In the years that followed, results proved that logic correct. The city’s schools leapt ahead of the rest of the state in annual New York exams—something that had never happened in anyone’s memory—and showed improvement in the national assessments. At the same time, the city embraced an expansion of charter schools, which outperformed their traditional district-run peers on average and brought greater educational opportunities to kids in poorer neighborhoods.

Then-mayor Michael Bloomberg and his administration did not record these gains simply by managing schools better.

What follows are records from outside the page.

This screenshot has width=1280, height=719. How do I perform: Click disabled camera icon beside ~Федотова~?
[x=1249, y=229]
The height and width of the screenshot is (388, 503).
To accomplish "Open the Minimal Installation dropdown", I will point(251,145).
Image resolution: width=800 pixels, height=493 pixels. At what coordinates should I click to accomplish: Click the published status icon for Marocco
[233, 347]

They changed the rules of the game, embracing competition with charter schools  by offering space in Department of Education schools rent-free and holding district schools accountable for student performance through data-tracking. Bloomberg’s administration closed over 100 schools due to bad performance and created over 400 new district-run schools to replace them. At the beginning of his first term, only 18 charter schools operated in the city; by the end, there were 183, 112 of them holding classes in DOE buildings.

After Mayor Bill de Blasio repealed these reforms by halting the placement of charters in underutilized school buildings, ending the assignment of annual letter grades to schools, and attempting to stop merit-based admissions to select middle schools, however, the improvements slowed, and then ceased. Without rigorous accountability standards, multiple school options for families, and genuine competition among schools, the system slowly reverted to its pre-Bloomberg norm of indifference to student success.

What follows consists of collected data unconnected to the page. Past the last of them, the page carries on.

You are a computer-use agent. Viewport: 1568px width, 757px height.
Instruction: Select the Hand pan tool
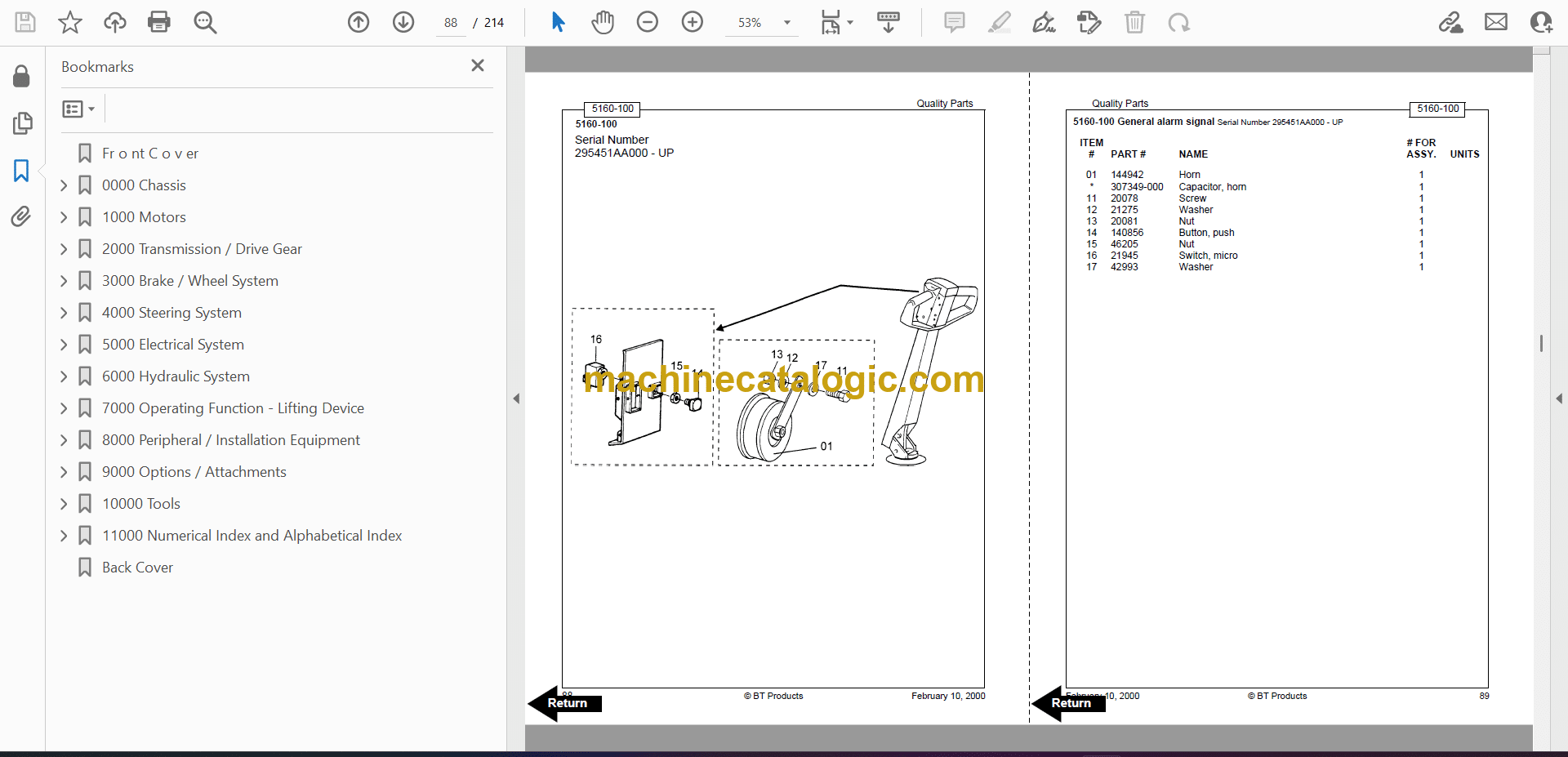click(x=603, y=22)
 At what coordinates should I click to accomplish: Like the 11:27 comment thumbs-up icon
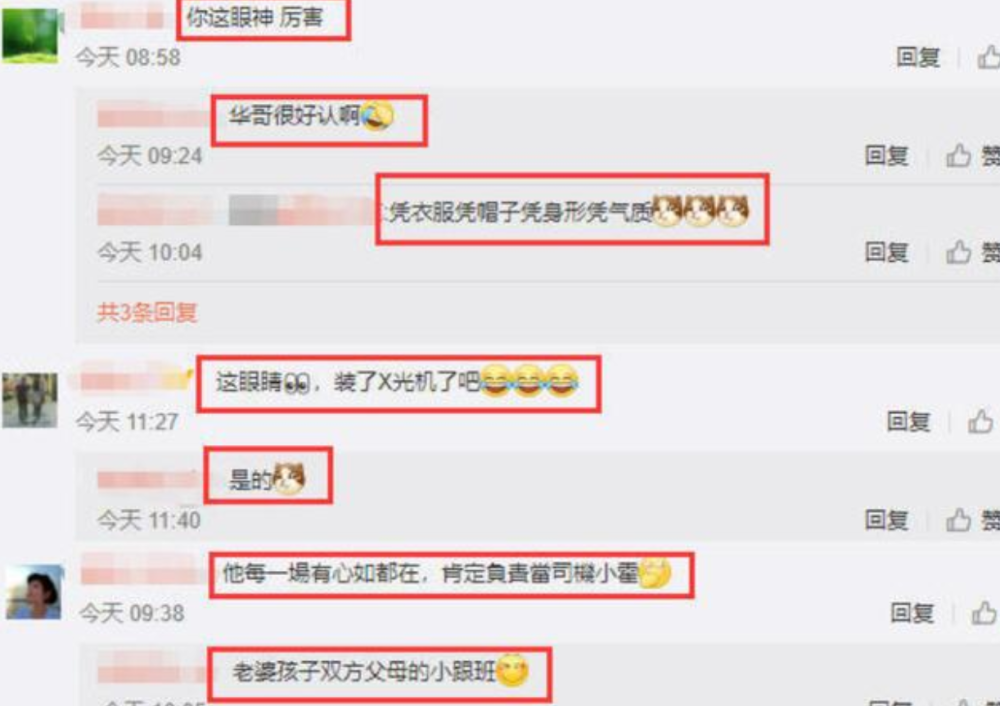(980, 422)
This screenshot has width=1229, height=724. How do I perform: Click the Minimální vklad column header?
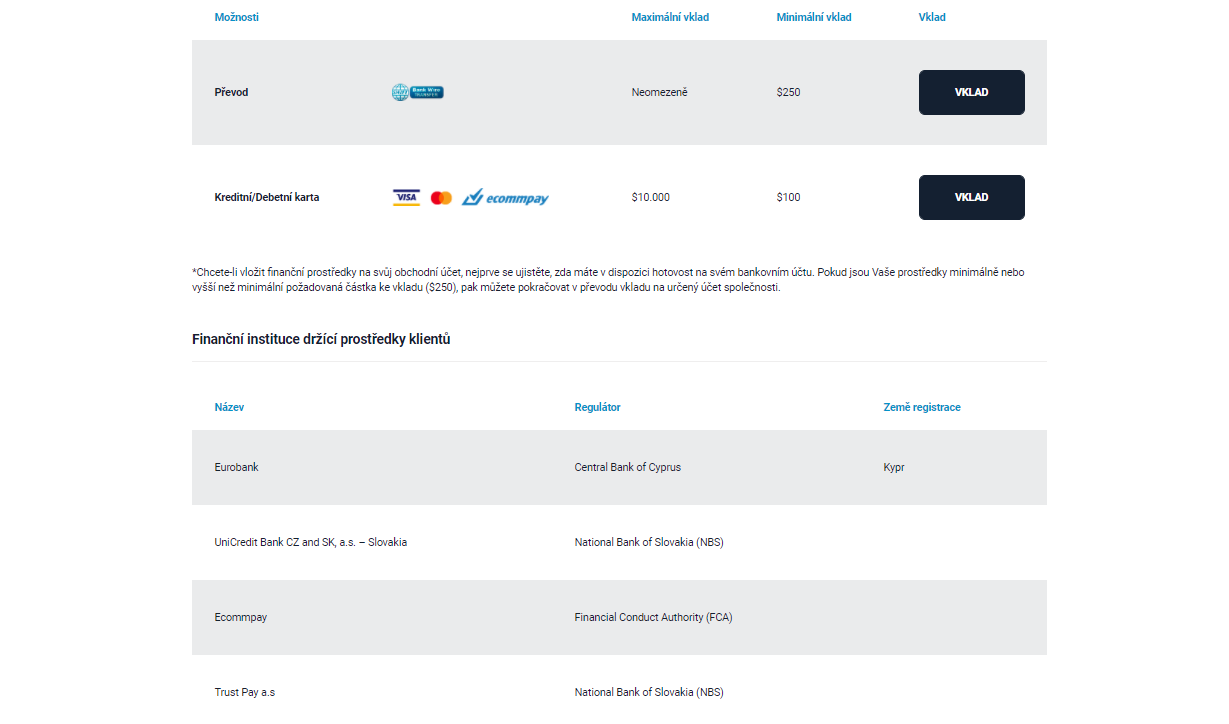814,17
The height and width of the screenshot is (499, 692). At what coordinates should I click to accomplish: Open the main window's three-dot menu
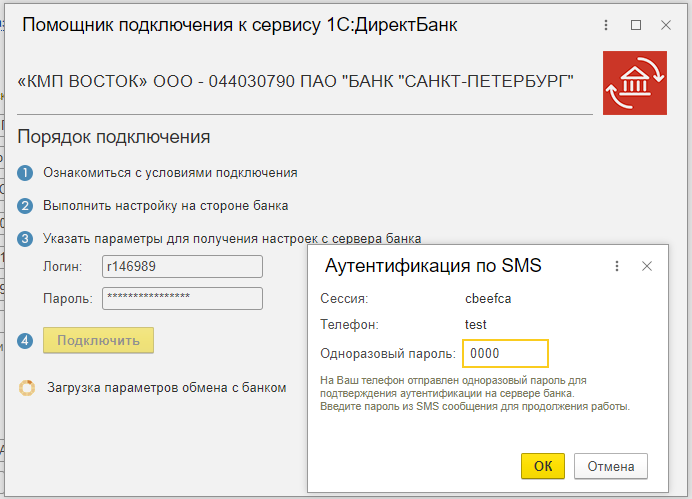click(x=607, y=25)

When Eric Adams appointed Banks, I had high hopes. Banks was a product of the Bloomberg era of new school creation; he built his own network of high schools for young males in some of the nation’s poorest communities. I thought that he could reorient the system after de Blasio’s failures. He hasn’t lived up to expectations. Despite his experience with an educational start-up, Banks spent much of his tenure imposing centrally designed, one-size-fits-all learning programs, especially for reading. Sound reading instruction in the early grades is critical, of course, but no central program can substitute for school quality, especially in the introduction of new approaches. Banks also failed to restore enrollment in the Department of Education’s schools, which had declined sharply since 2020, back to pre-pandemic levels. Academic achievement levels are stagnant, and absenteeism remains close to its all-time high.

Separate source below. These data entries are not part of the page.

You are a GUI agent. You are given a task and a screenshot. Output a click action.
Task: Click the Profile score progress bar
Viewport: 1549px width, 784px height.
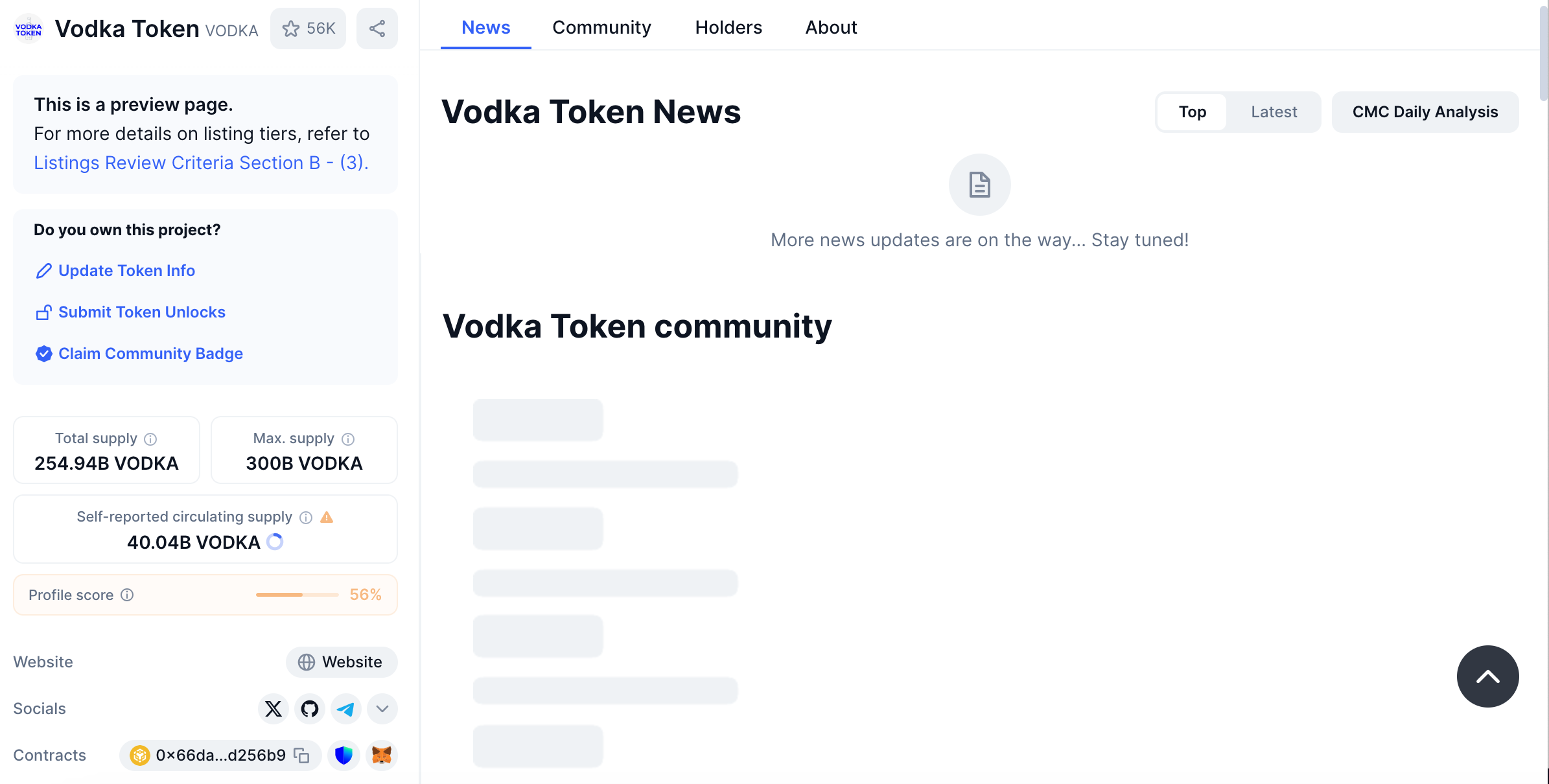(297, 595)
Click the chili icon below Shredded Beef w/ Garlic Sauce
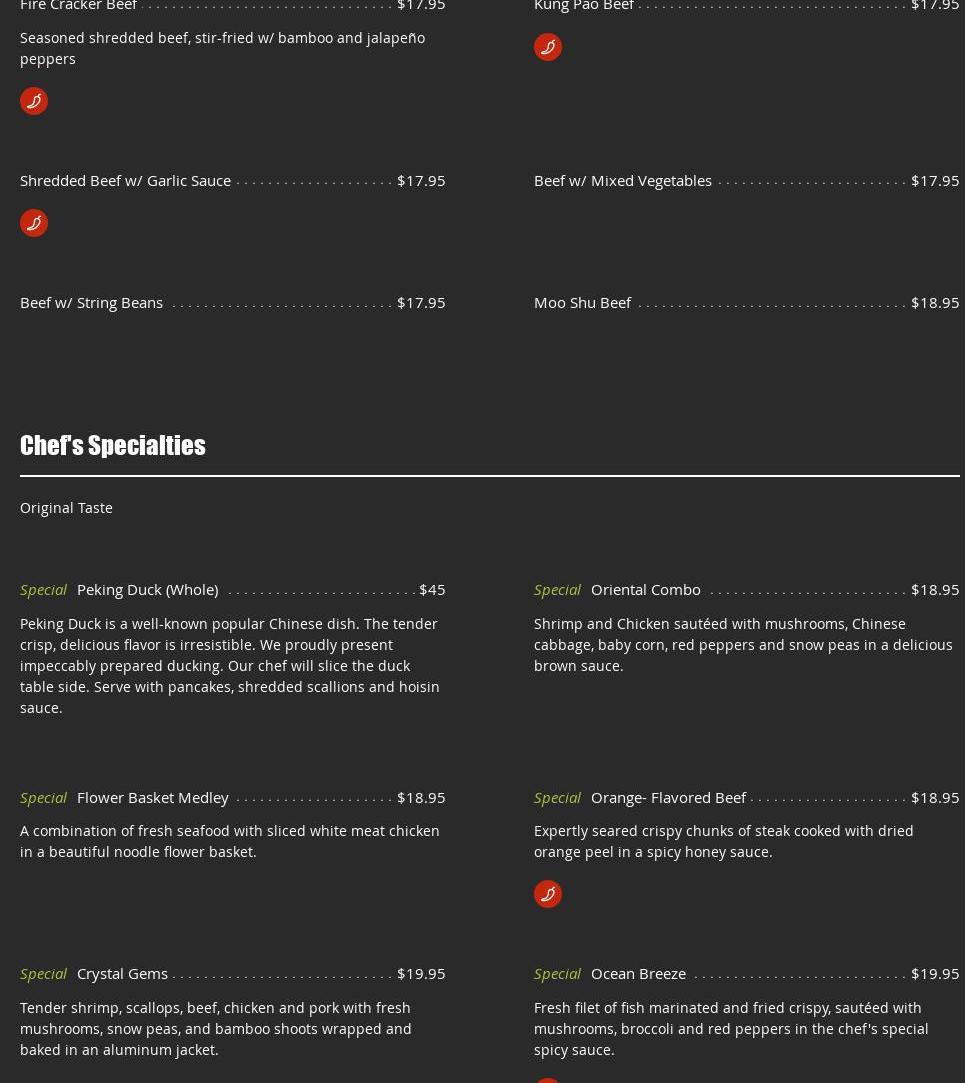 pyautogui.click(x=34, y=223)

Lawmakers have only made these problems worse. Albany has responded by serving its patrons—system employees, not students. It enacted an ill-advised set of class-size mandates that apply solely to New York City and will force it to retain more teachers and build new schools, while ensuring that staffing and other costs increase even as enrollment declines. On top of that, the legislature’s measly two-year extension of mayoral control demonstrates lawmakers’ desire to return power to board-run school districts, where the teachers’ union and its supporters enjoy strong influence. The city council, for its part, is squandering scarce resources, demanding that no school’s budget be reduced.

Despite all this uncertainty, the way forward for New York City’s school system is clear. Upon a new mayor’s election, education officials need to use lower enrollments as an opportunity to consolidate schools, with an eye toward expanding strong ones and closing low-achievers. In whatever time she has, Chancellor Aviles-Ramos should champion the importance of education and the need for children to come to school regularly, put down their phones, and read. She must also respond to constituents’ demands for better performance from their local schools and for greater school choice by announcing a top-to-bottom, public review of the city’s lowest-performing schools

Critically, in the next election for mayor (and future ones for the city council and state legislature), Gotham voters should back those candidates who truly stand for the city’s students, rather than for special interests such as the teachers’ union. If they don’t choose wisely, the kids will be collateral victims of last week’s political hurricane.